**Exercise aim**.
Reproduce the records below with "cookie preferences" changed to "cookie settings" and all other text left as is. Omit the pictures from your output.

**Material for this task**.

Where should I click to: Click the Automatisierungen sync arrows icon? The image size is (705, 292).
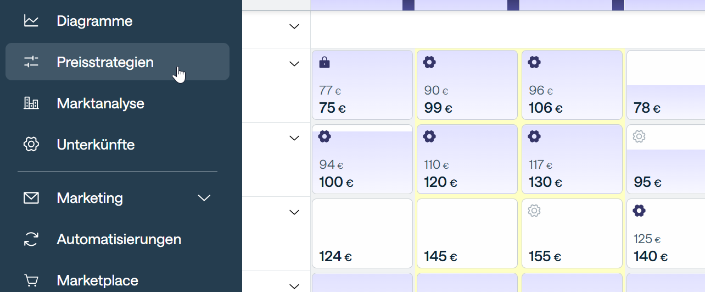click(x=31, y=239)
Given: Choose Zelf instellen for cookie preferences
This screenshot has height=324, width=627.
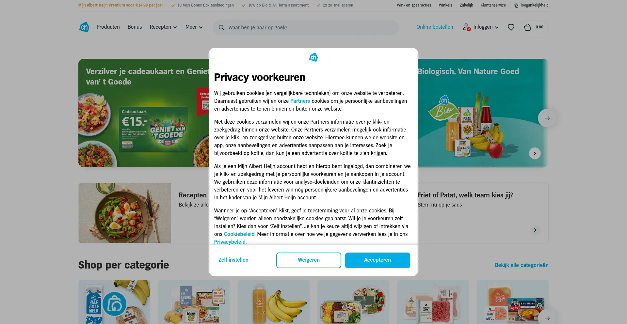Looking at the screenshot, I should tap(233, 260).
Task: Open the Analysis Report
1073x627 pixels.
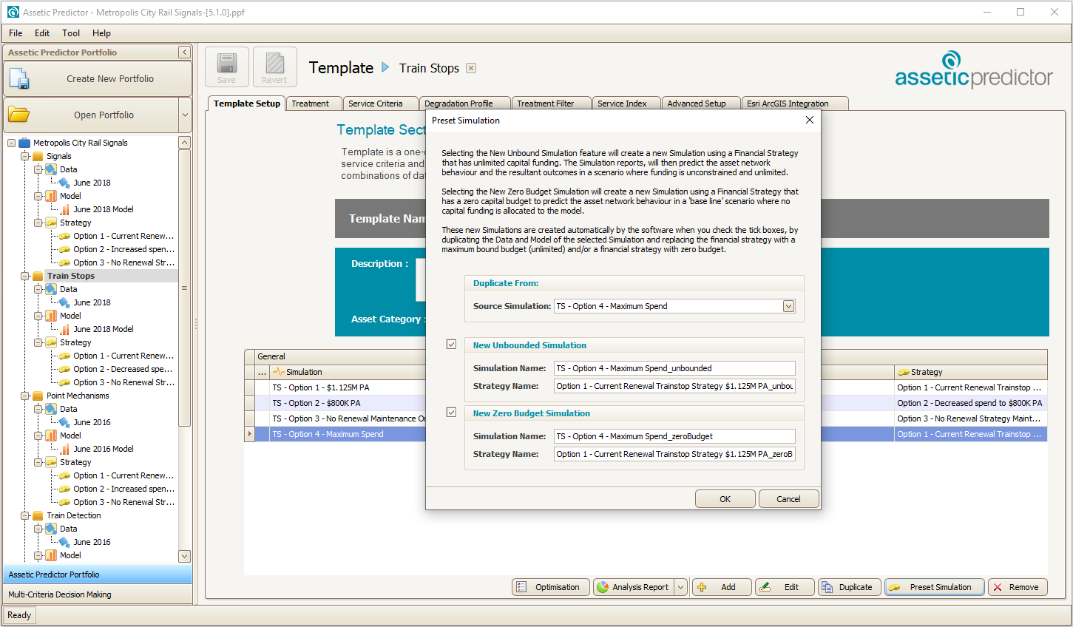Action: 633,587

**Answer in full**.
Where should I click to: Click the Automatisierungen sync arrows icon? The image size is (705, 292).
click(x=31, y=239)
Given: Choose Zelf instellen for cookie settings
This screenshot has height=324, width=627.
Looking at the screenshot, I should tap(233, 260).
Task: Open the Analysis Report
1073x627 pixels.
Action: 633,587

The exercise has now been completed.